5. Social Impact. The PRSC relies on an ex-ante analysis of the social (including gender) and poverty reduction impact of the Bank-supported reform program, typically undertaken in the context of the preparation of the PRSP and reflected in the JSA, and informing the integrative assessment of the country's social, structural, and key sectoral development policies. Where the JSA, core ESW, or similar analyses identify weaknesses in this area that would likely impede the effective achievement of the country's poverty reduction strategy, the CAS would typically specify how the Bank's assistance program would help address such weaknesses, including through the PRSC or other Bank supported operations. Drawing on the social impact analysis underpinning the PRSP, and (as appropriate) on additional work supplementing this analysis, the PRSC documentation describes the likely social impact of the policy and institutional reforms supported by the Bank (and of the associated macroeconomic policies), the alternative reforms considered, and the measures the authorities are taking to enhance positive and mitigate adverse impacts. It also lays out in detail the country's arrangements and benchmarks for monitoring progress in achieving the poverty reduction objectives supported by the PRSC, and the regular reporting that is part of Bank preparation and supervision work.

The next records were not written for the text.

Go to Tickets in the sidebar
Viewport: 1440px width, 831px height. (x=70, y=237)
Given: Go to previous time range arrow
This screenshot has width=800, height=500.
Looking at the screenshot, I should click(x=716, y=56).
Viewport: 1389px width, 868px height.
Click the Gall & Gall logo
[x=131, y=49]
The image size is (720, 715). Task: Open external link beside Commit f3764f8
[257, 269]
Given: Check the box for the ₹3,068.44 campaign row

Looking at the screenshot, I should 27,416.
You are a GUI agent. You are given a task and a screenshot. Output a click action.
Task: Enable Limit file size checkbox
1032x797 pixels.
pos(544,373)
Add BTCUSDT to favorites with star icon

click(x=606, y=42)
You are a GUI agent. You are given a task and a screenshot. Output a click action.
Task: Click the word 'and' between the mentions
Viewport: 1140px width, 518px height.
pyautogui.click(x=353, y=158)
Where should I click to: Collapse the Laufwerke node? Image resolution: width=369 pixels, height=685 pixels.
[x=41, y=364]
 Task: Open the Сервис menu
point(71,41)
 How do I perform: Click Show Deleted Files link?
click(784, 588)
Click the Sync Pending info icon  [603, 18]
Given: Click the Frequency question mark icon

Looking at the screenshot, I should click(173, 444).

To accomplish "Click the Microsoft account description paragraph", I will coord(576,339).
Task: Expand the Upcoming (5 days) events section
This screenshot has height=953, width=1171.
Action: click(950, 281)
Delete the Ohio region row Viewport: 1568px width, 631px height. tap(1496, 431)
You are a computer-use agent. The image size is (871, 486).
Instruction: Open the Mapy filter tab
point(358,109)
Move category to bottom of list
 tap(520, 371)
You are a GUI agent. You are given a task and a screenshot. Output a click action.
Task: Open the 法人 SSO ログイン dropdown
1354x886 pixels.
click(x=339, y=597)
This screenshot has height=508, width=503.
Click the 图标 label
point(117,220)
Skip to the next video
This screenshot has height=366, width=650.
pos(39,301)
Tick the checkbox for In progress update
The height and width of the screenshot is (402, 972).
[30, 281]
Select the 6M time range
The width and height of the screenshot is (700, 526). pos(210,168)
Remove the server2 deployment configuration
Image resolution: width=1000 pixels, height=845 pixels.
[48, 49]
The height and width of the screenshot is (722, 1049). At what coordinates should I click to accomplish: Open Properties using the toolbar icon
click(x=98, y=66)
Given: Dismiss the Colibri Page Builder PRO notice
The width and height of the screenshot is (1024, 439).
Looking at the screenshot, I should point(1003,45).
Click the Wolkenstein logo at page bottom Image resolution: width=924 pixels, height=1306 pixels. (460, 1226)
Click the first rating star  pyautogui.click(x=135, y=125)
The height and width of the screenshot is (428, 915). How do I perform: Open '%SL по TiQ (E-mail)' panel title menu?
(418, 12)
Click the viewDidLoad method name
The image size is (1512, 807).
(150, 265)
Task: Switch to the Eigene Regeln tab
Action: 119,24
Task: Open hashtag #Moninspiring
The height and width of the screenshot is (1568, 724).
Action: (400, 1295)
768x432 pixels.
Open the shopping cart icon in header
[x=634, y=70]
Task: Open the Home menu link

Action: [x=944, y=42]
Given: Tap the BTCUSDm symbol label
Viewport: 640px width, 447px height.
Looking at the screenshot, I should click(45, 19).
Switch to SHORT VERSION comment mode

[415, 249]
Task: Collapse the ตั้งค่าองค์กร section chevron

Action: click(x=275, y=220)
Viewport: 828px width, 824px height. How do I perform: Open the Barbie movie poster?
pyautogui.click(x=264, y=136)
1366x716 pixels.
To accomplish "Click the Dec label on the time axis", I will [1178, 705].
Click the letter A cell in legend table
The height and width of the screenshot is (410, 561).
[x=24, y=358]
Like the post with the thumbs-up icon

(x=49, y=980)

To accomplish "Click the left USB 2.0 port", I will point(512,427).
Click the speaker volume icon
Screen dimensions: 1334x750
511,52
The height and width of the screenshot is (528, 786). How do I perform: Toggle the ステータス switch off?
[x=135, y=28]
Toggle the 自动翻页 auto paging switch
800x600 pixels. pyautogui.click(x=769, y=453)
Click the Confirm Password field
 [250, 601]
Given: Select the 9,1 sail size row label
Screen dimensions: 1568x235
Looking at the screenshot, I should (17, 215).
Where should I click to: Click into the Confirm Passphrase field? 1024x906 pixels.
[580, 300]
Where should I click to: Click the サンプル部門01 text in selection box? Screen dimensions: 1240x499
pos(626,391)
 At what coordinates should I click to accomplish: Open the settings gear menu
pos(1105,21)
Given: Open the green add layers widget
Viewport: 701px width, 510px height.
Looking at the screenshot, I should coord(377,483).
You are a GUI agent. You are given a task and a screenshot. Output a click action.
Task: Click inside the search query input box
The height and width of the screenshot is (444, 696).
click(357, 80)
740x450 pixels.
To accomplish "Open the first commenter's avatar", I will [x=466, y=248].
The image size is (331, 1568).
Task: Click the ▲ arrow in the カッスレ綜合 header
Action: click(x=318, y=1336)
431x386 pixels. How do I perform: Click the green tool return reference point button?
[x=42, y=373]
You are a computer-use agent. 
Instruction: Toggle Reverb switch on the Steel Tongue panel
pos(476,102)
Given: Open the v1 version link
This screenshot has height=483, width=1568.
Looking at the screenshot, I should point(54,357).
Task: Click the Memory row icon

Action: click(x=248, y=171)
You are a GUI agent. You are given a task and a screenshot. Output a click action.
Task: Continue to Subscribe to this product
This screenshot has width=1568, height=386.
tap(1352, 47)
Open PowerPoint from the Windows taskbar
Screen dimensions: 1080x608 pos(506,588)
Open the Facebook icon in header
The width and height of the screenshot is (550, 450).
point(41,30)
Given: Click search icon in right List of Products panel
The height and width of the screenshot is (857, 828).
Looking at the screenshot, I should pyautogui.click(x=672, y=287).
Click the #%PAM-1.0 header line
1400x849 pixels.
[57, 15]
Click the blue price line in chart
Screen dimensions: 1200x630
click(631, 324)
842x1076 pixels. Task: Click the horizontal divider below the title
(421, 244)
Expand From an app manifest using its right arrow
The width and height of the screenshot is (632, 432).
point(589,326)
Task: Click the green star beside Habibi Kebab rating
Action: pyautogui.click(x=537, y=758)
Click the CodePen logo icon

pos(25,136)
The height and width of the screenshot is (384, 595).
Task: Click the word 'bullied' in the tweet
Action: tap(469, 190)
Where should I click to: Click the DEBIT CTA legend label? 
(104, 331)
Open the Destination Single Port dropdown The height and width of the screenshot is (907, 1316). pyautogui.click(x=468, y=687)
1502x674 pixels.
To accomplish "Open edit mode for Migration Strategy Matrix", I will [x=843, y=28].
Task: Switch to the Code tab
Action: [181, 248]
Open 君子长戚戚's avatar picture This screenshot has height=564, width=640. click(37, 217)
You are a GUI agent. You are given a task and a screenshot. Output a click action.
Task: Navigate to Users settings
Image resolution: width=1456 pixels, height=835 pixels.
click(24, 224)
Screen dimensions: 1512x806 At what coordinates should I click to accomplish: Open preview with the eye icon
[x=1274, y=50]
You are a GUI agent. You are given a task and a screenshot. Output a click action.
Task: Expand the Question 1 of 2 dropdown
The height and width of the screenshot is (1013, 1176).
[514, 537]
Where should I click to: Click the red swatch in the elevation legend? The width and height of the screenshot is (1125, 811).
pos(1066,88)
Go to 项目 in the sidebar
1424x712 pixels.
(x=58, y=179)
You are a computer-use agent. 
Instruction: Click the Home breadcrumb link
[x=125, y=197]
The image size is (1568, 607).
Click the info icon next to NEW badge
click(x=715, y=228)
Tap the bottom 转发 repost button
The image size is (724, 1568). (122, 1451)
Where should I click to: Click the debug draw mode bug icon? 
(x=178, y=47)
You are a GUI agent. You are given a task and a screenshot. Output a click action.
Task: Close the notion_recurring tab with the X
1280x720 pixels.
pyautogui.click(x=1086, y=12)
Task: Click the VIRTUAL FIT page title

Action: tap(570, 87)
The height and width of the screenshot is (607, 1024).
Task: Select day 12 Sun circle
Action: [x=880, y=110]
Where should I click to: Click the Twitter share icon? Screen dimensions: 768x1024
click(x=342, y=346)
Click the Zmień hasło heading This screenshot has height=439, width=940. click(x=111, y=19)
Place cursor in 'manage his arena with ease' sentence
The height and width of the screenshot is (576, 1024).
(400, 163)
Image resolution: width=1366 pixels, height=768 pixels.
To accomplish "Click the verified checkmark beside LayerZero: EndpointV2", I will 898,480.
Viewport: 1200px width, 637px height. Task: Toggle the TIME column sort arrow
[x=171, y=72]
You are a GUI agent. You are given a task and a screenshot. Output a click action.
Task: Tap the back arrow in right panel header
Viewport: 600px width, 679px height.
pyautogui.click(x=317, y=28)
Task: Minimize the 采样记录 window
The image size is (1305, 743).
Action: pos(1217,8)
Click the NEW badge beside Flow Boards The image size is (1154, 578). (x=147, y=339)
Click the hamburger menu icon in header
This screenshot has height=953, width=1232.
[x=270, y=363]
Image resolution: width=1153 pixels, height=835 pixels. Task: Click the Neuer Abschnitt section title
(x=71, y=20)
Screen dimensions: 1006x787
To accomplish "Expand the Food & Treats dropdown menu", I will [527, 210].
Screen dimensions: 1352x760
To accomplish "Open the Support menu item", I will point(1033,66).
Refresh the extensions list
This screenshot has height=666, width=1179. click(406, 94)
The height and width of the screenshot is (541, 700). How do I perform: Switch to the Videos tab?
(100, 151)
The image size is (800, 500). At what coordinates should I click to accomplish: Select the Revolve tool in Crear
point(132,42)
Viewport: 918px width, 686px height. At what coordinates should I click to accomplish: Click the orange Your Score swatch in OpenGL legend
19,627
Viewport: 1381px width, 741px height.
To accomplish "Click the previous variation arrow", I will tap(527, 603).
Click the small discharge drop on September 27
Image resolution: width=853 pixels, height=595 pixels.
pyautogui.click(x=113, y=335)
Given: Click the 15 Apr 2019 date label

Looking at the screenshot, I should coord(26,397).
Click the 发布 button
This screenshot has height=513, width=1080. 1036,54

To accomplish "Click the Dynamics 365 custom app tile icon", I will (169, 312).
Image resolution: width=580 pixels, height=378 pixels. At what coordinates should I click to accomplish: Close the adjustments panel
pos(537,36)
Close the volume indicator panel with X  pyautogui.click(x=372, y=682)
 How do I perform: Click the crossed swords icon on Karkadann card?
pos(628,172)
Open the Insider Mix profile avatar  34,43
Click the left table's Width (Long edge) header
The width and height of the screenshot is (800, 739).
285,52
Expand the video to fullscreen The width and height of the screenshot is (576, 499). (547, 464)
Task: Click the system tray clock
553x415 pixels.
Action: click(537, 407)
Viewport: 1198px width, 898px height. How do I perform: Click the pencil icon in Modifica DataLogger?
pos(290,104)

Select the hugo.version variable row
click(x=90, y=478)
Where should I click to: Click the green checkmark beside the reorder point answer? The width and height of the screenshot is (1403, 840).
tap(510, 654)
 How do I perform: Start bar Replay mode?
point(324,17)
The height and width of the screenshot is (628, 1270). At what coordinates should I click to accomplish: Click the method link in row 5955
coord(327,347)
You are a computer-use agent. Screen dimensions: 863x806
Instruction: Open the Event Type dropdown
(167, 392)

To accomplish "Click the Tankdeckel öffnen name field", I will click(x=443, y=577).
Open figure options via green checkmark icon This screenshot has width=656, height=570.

6. Environmental Impact. The appropriate treatment of environmental issues in PRSCs depends on their coverage and focus. If the PRSC is a structural adjustment credit, the requirements of Operational Directive (OD) 8.60 apply.9 When relevant, staff review environmental policies and practices in the country, take account of any relevant findings and recommendations of such reviews in the design of structural adjustment programs, and identify positive and negative linkages between the various reforms proposed and the environment. If there are negative linkages, staff devise specific measures as appropriate to counteract the possible negative effects, or explain how mitigation is otherwise being achieved. If the PRSC is a sectoral adjustment credit, the requirements of Operational Policy (OP) 4.01 also apply.10 In this case, the findings and any recommendations of the environmental assessment (EA) are reflected in the Medium-Term Program and in PRSC conditionality, if and as required by OP 4.01. As early as possible in the preparation process, a working group including the Quality Assurance and Compliance Unit of ESSD, LEG, OPCS, and PREM gives guidance on the classification of a proposed PRSC as a structural or sectoral adjustment credit and, where applicable, further EA actions. For all PRSCs, the relevant environmental work may, where possible, be done upstream, as part of the PRSP and CAS processes.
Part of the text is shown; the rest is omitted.